This overloads the subtraction operator. And it makes the code very confusing to read.

And plus, Lisp also uses the hyphen as the subtraction operator.



> What is the reason why Lisp allows you to use the hyphen for an identifier name?

Lisp has only ~7 special characters: (, ), #, ', ", ` and wite-space. All others are valid as part of an identifier, alone or together. So for example "---" is a valid Lisp identifier, just as much as "aaa".

There is no subtraction operator in lisp. "-" is simply the name of a function in the standard library that implements addition (technically, it might be a special form and not a function, but that's beside the point).

> This overloads the subtraction operator. And it makes the code very confusing to read.

a-b-c in Lisp is unambiguously an operator. Subtraction would be (- c b a) - you can't really confuse these two.

Subjectively, I happen to think that hyphenated-names are much easier to read and type than camelCase or snake_case. I think most of the world agrees as well, since this is one of the more common typographical roles of the hyphen: joining words, such as 'pre-approved' or 'ill-defined'.


in a more traditional sense Lisp does not have operators by default. Operators which have a special syntax (infix ...) and precedence rules. Operators like + and - are written as normal functions -- thus these characters are allowed in function names. Actually more characters incl. whitespace and returns are possible -> one can escape characters in symbols or whole symbols.

There are a bunch of conventions for naming things:

  +foo+     ; convention for naming a constant
  *foo*     ; convention for naming a special/global variable
  foo-bar   ; convention for a compound name
Other programming languages use FooBar, foo_bar or similar, instead of foo-bar.

More naming conventions in Lisp are collected here:

https://www.cliki.net/Naming+conventions


Thanks for the link - very useful


C programmers on Unix somehow don't get confused by the POSIX shell:

  $ foo-bar()
  > {
  >    echo 42
  > }
  $ foo-bar
  42
or Make:

  OBJ_COMMON := common.o

  OBJ-$(CONFIG_FOO) += foo.o foo-tab.o
  OBJ-$(CONFIG_BAR) += bar.o

  OBJS := $(COMMON_OBJS) $(OBJ-y)

even though foo-bar and OBJ-y look like a C subtraction.

C programmers on Unix came up with this stuff themselves.


That's more of an issue for languages that use infix notation for operators. Lisp uses prefix notation, that's why

     a-b
is not a problem. As a practitioner, you don't get confused at all when you encounter a variable name that contains a dash, because you don't even read it as a subtraction. Your brain is trained to match only the

    (- a b)
pattern for that.


In my non verified view, it’s easier to type with dashes and looks better than camelCase. Also spaces are used as delimiters, so can’t use them.

It’s all preference though. I used to like camelCase when I was learning Java, now I like hyphens. I program both in JavaScript and Lisp and have no issues with both


Haven't seen anyone mention that "-" is not a function at all. it is a symbol. A symbol which bound to the function which does subtraction.

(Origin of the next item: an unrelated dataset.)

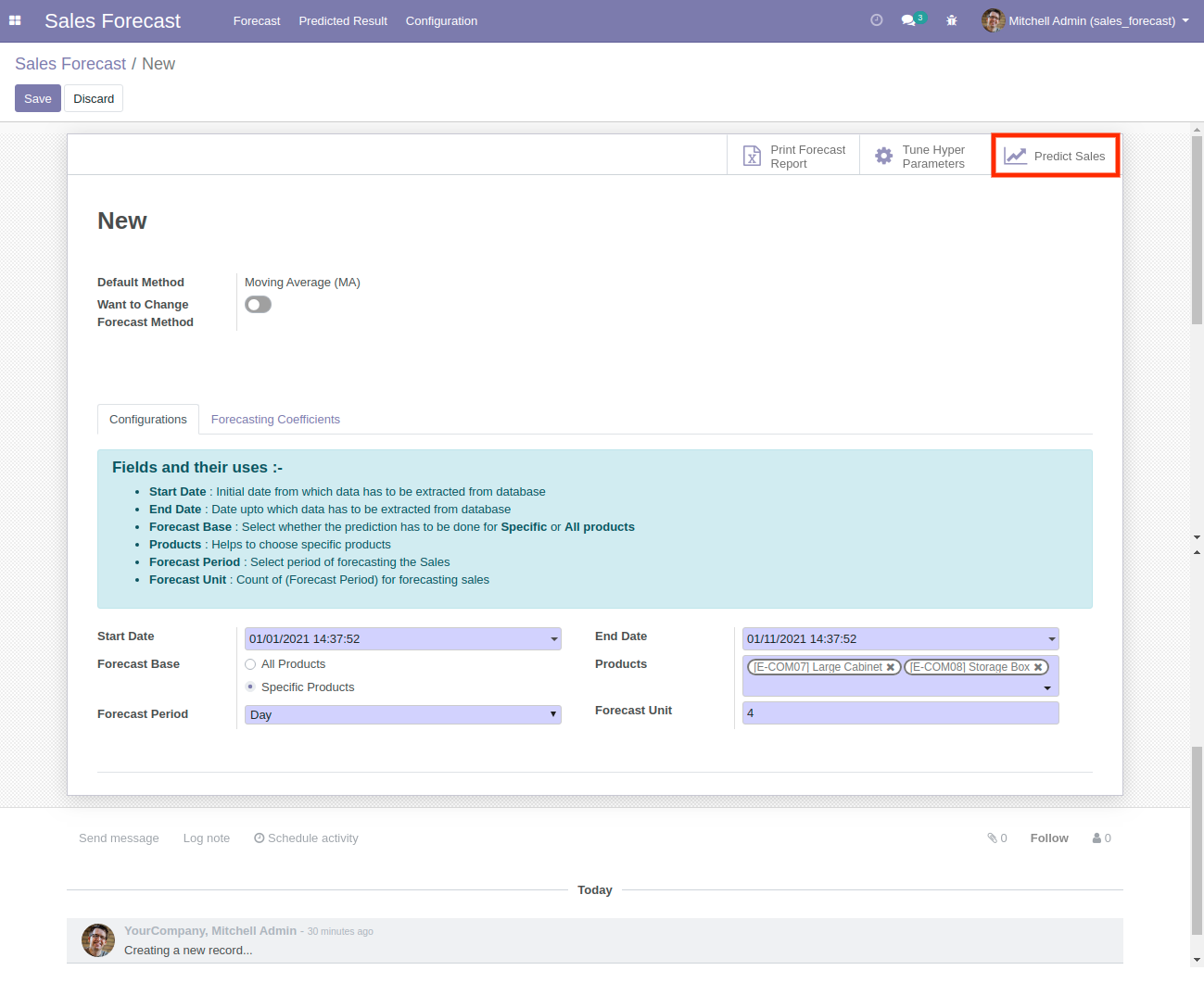Click the Forecast Unit input field
The image size is (1204, 1008).
(x=900, y=713)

Users are free to redefine it outright, or to redefine it it multiple ways in different scopes of their application. (Not sure how wise this would be, but not really the point ...)

Not to be offensive, but the question as written seems to imply looking at lisp from preconcieved notions from other languages that probably don't make sense to carry over in understanding lisp.


It doesn't. Common lisp is a lisp-2, which means that there are 2 namespaces: one for functions and one for variables. (Technically there are quite a bit more, but that's beside the point.)

Which means that you can do this:

  (let ((- 5)) ; bind the '-' variable to 5
    (-         ; call the '-' function
      -        ; on the '-' variable
      17))     ; and the number 17
               ; this evaluates to -12


This is a non-issue for all Lisps, not all of which are Lisp-2.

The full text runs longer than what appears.